Python: Delete lines from except certain criteria


I am trying to delete lines from a file using specific criteria The script i have seems to work but i have to add to many Or statements Is there a way i can make an variable that holds all the criterias i would like to remove from the files?

Example code

with open("AW.txt", "r+", encoding='utf-8') as f:
    new_f = f.readlines()
    f.seek(0)
    for line in new_f:
        if "PPL"not in line.split() or "PPLX"not in line.split() or "PPLC"not in line.split():
            f.write(line)
    f.truncate()

I was more thinking in this way but it fails when i add multiple criterias

output = []
with open('AW.txt', 'r+', encoding='utf-8') as f:
    lines = f.readlines()
    criteria = 'PPL'
    output =[line for line in lines if criteria not in line]

f.writelines(output)

Regards


Solution

  • You can use regular expressions to your rescue which will reduce the number of statements and checks in the code.
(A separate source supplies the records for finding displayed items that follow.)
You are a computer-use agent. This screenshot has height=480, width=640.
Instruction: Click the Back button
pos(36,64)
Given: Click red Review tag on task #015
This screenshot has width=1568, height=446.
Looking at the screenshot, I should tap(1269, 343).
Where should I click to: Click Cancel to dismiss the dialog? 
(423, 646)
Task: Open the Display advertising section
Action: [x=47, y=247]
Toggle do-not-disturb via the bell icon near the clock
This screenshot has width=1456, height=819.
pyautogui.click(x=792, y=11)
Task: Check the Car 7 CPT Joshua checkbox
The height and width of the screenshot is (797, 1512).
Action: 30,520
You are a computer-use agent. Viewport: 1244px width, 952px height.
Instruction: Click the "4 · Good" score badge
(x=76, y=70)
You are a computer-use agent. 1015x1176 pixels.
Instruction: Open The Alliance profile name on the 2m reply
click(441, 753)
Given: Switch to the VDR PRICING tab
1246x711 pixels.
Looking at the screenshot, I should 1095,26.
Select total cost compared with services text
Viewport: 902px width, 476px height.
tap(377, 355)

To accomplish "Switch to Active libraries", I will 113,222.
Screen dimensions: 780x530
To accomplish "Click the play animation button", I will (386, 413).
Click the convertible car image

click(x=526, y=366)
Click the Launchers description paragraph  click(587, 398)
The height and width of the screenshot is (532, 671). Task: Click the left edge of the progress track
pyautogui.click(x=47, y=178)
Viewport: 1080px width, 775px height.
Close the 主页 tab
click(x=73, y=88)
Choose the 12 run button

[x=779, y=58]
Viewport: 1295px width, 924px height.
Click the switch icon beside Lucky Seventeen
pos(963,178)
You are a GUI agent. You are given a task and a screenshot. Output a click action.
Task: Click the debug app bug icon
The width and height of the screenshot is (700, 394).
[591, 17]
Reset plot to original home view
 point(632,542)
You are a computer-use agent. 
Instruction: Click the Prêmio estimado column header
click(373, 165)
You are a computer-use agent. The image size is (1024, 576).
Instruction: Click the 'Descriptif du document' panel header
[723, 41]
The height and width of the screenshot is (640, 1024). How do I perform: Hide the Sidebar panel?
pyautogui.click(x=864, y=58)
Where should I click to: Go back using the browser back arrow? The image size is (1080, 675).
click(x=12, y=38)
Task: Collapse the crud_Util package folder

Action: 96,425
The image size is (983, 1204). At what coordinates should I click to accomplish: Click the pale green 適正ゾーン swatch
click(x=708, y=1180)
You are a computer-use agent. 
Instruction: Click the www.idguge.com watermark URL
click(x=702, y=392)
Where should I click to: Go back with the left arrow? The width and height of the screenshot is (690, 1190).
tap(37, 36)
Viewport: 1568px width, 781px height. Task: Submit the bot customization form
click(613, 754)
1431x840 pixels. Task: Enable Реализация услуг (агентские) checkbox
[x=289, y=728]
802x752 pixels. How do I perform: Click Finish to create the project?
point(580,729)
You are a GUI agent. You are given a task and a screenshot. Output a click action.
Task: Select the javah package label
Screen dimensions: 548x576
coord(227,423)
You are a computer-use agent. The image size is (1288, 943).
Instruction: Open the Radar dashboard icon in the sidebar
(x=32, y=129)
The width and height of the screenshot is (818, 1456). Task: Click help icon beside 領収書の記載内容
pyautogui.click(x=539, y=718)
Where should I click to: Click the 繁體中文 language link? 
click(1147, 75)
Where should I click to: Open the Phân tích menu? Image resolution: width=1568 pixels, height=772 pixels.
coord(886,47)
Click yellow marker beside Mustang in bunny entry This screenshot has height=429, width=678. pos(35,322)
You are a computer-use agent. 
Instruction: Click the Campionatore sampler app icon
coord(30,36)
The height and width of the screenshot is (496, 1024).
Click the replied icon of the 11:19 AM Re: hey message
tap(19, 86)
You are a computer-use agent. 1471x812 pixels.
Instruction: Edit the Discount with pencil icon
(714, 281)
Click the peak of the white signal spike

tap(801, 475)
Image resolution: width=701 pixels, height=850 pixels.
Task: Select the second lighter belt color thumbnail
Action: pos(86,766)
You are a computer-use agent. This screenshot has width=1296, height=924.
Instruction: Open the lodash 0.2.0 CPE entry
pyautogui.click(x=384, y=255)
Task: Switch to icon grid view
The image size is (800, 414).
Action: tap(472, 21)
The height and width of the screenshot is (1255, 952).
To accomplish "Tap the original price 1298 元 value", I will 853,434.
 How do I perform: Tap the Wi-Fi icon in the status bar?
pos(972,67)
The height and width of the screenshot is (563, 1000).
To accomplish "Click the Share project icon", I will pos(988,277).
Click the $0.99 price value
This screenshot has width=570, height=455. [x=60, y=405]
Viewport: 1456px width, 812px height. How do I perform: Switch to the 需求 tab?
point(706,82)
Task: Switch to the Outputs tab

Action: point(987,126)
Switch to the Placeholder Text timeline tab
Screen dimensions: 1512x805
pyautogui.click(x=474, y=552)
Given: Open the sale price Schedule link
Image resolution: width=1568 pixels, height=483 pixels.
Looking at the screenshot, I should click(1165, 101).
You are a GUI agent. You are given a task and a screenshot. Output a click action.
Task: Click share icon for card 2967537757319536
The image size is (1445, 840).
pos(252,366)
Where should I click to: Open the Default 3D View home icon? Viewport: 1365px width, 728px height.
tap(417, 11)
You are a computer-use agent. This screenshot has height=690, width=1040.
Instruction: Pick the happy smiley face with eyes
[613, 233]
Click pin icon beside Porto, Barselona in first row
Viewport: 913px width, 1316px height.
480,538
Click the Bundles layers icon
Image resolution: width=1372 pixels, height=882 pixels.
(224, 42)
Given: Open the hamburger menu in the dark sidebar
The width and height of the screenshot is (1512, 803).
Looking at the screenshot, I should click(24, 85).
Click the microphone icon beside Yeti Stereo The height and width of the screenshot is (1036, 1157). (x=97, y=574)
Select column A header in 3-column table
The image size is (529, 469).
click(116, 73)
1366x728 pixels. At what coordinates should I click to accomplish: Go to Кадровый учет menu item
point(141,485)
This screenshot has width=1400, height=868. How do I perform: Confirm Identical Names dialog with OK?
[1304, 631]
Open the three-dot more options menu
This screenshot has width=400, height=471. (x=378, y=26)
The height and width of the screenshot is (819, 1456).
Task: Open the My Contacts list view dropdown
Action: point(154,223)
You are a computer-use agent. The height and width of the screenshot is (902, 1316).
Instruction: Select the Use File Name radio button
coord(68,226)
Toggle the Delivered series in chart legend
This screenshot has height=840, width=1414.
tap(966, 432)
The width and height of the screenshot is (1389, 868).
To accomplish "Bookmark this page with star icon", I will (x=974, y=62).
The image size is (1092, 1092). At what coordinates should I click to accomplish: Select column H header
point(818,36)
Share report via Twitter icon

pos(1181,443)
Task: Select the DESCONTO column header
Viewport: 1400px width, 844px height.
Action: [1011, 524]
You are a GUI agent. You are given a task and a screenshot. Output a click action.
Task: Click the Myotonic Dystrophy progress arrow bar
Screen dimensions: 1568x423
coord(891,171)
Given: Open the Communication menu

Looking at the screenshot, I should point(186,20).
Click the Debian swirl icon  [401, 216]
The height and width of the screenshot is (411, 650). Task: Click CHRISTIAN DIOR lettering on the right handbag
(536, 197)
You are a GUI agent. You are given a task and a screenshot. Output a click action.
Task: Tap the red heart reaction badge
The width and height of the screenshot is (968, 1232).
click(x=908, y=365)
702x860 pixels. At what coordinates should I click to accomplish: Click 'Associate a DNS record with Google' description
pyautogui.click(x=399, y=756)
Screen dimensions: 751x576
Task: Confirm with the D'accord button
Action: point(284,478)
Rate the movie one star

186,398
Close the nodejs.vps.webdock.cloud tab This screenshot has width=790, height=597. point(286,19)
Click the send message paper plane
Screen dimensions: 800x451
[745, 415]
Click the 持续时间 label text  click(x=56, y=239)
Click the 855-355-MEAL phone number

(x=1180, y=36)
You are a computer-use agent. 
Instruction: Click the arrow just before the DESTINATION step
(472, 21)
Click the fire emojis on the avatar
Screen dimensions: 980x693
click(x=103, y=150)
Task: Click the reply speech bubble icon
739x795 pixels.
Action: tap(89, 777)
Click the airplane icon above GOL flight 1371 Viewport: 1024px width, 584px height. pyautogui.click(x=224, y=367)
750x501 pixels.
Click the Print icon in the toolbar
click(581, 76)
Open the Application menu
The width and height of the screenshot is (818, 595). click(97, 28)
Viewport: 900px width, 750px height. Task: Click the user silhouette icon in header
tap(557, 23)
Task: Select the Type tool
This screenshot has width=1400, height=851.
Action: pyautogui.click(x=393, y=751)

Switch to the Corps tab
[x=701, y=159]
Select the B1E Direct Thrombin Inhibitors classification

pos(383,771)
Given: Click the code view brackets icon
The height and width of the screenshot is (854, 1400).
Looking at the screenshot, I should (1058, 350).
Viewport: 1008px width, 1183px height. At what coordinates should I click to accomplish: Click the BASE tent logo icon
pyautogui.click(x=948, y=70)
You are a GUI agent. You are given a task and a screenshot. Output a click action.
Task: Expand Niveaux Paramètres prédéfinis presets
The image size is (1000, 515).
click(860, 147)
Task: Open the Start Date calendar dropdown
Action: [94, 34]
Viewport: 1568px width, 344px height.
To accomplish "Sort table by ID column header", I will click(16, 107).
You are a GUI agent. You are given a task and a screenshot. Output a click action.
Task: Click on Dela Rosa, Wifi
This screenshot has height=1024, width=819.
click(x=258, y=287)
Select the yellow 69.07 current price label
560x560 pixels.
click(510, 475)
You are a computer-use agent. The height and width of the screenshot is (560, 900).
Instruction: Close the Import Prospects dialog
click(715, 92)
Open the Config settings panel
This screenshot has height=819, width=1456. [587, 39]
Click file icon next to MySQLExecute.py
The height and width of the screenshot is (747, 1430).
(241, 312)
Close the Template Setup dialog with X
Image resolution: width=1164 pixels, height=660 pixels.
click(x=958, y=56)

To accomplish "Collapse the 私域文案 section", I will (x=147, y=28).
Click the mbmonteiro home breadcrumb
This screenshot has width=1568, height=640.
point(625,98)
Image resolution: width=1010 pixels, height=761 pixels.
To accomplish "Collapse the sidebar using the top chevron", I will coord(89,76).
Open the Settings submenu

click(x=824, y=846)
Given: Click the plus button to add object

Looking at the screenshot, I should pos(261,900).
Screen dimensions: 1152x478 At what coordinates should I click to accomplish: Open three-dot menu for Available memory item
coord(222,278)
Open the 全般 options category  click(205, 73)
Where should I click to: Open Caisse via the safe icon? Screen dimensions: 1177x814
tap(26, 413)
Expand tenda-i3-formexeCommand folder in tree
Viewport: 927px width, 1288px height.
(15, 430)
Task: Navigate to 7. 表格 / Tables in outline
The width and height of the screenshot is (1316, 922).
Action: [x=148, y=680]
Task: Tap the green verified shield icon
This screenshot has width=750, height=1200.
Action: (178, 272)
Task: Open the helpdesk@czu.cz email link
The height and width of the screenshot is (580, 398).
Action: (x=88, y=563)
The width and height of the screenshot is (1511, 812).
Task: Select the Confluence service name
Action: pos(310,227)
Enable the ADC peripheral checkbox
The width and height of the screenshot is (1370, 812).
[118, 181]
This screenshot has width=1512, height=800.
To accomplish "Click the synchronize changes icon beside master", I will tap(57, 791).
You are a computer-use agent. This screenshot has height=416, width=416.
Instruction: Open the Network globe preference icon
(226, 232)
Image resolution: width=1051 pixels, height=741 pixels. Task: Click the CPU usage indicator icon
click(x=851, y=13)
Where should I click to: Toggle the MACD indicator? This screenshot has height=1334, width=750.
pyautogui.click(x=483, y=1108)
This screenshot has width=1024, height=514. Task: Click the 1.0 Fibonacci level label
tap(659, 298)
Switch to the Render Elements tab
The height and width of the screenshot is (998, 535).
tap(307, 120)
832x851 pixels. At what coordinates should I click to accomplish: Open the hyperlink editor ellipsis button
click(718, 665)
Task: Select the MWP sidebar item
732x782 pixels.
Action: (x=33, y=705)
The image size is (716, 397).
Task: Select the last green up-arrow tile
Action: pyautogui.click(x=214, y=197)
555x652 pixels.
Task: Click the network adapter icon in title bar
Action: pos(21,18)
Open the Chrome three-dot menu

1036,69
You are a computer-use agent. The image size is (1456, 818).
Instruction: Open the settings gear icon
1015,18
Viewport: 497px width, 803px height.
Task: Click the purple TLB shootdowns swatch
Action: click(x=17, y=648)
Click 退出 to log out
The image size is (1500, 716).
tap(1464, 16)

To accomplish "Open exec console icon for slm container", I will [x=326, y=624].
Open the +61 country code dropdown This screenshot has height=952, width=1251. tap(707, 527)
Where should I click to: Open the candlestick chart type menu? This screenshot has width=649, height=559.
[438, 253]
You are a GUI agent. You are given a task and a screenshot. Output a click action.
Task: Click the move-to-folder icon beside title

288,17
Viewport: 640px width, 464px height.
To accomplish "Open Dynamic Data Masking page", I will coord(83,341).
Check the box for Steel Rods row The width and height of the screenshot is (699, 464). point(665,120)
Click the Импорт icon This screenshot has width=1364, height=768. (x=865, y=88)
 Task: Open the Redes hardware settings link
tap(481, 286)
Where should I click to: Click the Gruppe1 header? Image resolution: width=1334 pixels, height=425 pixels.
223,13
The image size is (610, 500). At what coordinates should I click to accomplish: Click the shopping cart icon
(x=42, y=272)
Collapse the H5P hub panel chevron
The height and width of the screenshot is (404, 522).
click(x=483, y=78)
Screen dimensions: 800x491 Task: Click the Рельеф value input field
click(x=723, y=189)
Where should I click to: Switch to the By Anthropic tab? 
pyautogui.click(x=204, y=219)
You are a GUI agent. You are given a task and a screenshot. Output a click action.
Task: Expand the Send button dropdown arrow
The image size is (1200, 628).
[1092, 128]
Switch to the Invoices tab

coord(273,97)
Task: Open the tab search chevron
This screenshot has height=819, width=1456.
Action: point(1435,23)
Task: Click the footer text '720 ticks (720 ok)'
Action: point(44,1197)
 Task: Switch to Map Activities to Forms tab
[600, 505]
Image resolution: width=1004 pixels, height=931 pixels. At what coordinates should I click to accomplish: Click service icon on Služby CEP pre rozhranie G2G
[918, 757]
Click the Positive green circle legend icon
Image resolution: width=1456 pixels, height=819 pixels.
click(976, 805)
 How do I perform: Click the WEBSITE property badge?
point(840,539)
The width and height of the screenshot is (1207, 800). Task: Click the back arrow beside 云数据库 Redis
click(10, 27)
If you have a list of criteria which can be dynamic, let's call the list of criteria crit_list, then the code would look like-

    import re 
    with open("AW.txt", "r+", encoding='utf-8') as f:
        new_f = f.readlines()
        crit_list = ['PPL', 'PPLC', 'PPLX']    # Can use any number of criterions 
        obj = re.compile(r'%s' % ('|'.join(crit_list)))
        out_lines = [line for line in new_f if not obj.search(line)]
        f.truncate(0)
        f.seek(0)
        f.writelines(out_lines)
    

    Use of regex makes it look different from how OP had posted. Let me explain the two lines containing the regex-

    obj = re.compile(r'%s' % ('|'.join(crit_list)))
    

    This line creates a regex object with the regular expression 'PPL|PPLX|PPLC' which means match at least one of these strings in the given line which can be thought of as a substitute for using as many ors in the code as there are criteria.

    out_lines = [line for line in new_f if not obj.search(line)]
    

    This statement means, search for the given criteria in the given line and if at least of them is found, preserve that line.

    Hope that clears your doubts.